Meng Yuan, Jiang Jisu, Anthamatten Mitchell
Department of Chemical Engineering, University of Rochester, 250 Gavett Hall, Rochester, New York 14627, United States.
ACS Macro Lett. 2015 Jan 20;4(1):115-118. doi: 10.1021/mz500773v. Epub 2015 Jan 10.
We demonstrate a single-phase, two-way shape actuator that, in the absence of an external load, elongates upon cooling and reversibly contracts upon heating. In a simple and straightforward process, a partially cross-linked, semicrystalline poly(ε-caprolactone) (PCL) network is melted, stretched to several hundred percent strain, and further cross-linked. Upon removal of the applied load, the elastic double network adopts a "state-of-ease" that retains part of its former strain. When cooled, internal stress-induced crystallization causes further elongation of configurationally biased chains. When heated, crystallites melt, and the sample returns to its equilibrium state-of-ease.

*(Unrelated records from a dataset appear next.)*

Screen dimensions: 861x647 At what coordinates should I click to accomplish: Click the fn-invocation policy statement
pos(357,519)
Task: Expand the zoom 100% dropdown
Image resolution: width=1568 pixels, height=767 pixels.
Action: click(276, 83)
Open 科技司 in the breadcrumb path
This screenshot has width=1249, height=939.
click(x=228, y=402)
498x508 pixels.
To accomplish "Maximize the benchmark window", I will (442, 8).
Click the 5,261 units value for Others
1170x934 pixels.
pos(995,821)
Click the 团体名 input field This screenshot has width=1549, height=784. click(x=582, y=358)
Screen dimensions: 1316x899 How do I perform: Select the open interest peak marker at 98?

Under optimized conditions, reversible actuation >15% strain can be reproducibly achieved, and samples can be cycled multiple times with highly uniform actuation with no observable creep. The mechanism behind such actuation was further confirmed via calorimetry and X-ray scattering.
我们展示了一种单相双向形状致动器,在没有外部负载的情况下,它在冷却时伸长,加热时可逆收缩。通过一个简单直接的过程,将部分交联的半结晶聚(ε-己内酯)(PCL)网络熔化,拉伸至几百%的应变,然后进一步交联。去除施加的负载后,弹性双网络采用一种“松弛状态”,保留其先前应变的一部分。冷却时,内应力诱导的结晶导致构型偏向链进一步伸长。加热时,微晶熔化,样品回到其平衡松弛状态。在优化条件下,可重复实现大于15%应变的可逆致动,并且样品可以多次循环,具有高度均匀的致动且无明显蠕变。通过量热法和X射线散射进一步证实了这种致动背后的机制。